Promoter Polymorphisms −359T/C and −303A/G of the Catalytic Subunit p110β Gene of Human Phosphatidylinositol 3-Kinase Are Not Associated With Insulin Secretion or Insulin Sensitivity in Finnish Subjects

Abstract

OBJECTIVE—Phosphatidylinositol (PI) 3-kinase activity is required for insulin-stimulated translocation of GLUT4 transporters and glucose uptake and utilization. Therefore, genes encoding the subunits of PI 3-kinase are promising candidate genes for insulin resistance and type 2 diabetes. We recently cloned the catalytic subunit p110β gene of human PI 3-kinase and reported two nucleotide polymorphisms, −359T/C and −303A/G, in the promoter region of this gene. In this study, we determined the effects of these polymorphisms on insulin secretion and insulin sensitivity.

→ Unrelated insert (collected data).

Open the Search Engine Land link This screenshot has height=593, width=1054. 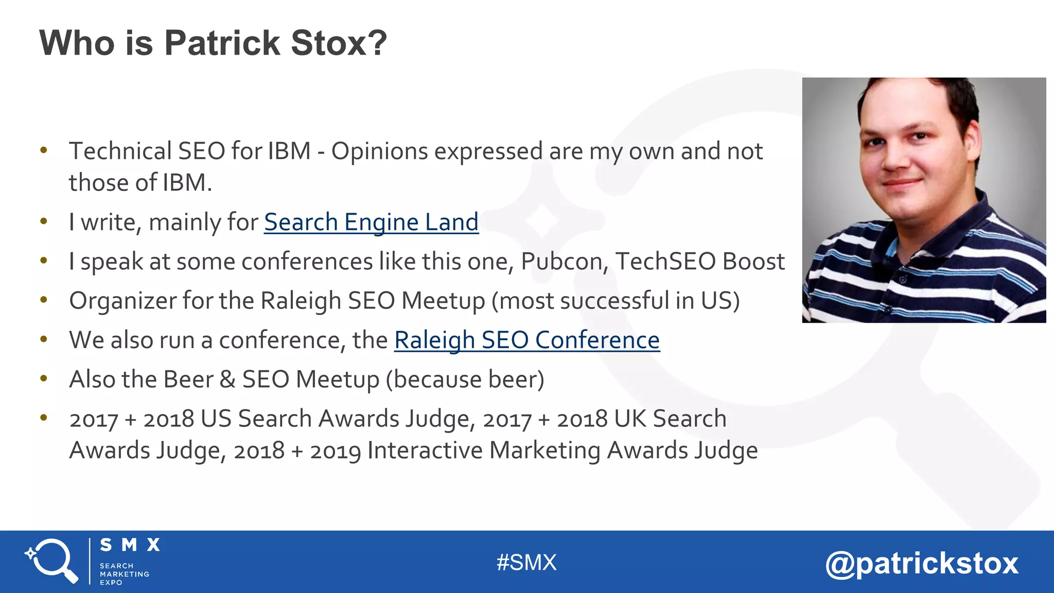[371, 222]

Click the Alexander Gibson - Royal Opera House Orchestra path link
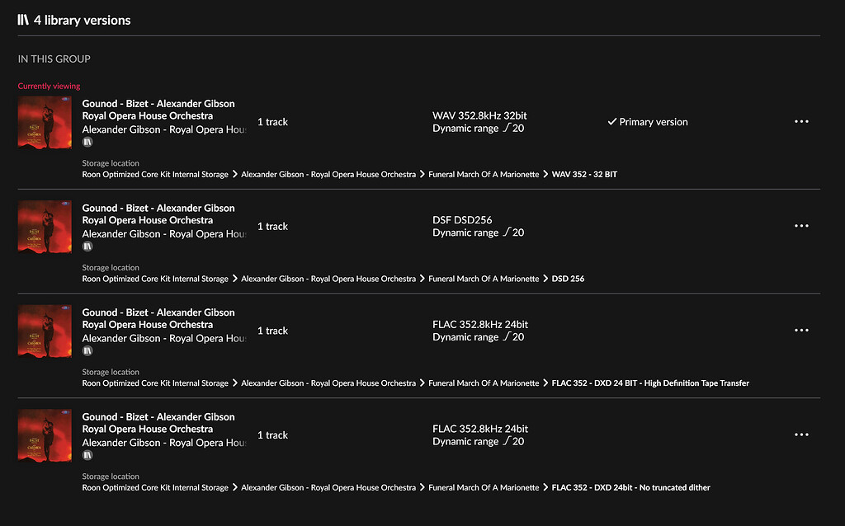pyautogui.click(x=328, y=174)
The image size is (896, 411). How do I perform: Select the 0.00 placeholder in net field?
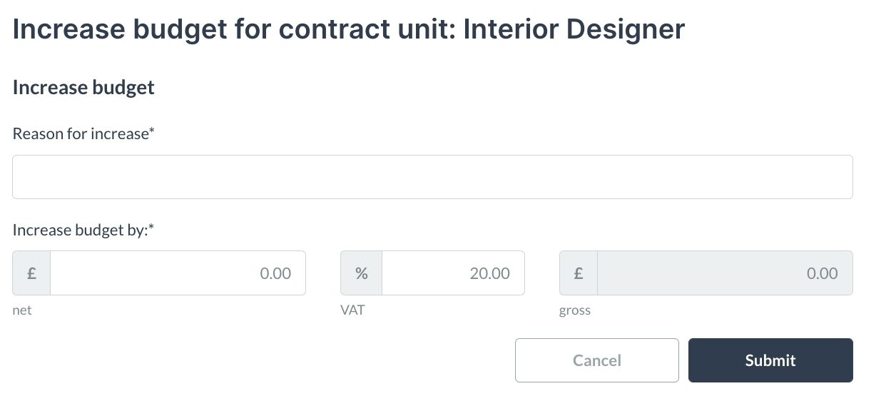[x=275, y=273]
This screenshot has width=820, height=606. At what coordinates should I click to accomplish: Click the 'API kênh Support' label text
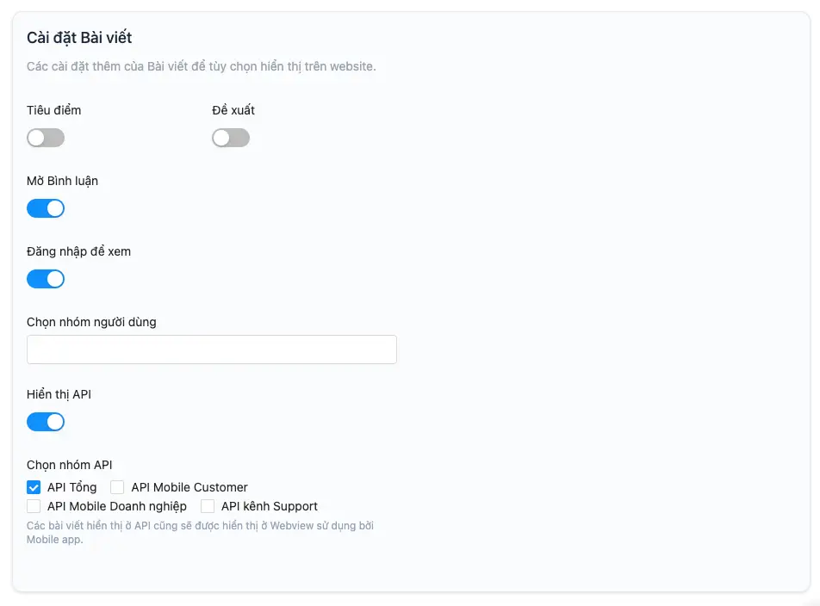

RESEARCH DESIGN AND METHODS—We studied two separate groups of Finnish nondiabetic subjects. Insulin secretion was evaluated by intravenous glucose tolerance test and insulin sensitivity by hyperinsulinemic-euglycemic clamp.

RESULTS—Our results showed that the −359T/C and −303A/G polymorphisms did not have a significant effect on fasting plasma insulin levels, insulin secretion, or insulin sensitivity.

CONCLUSIONS—It is unlikely that the promoter polymorphisms −359T/C and −303A/G of the catalytic subunit p110β gene of human PI 3-kinase have a major impact on insulin secretion, insulin sensitivity, or the risk of type 2 diabetes in Finnish subjects.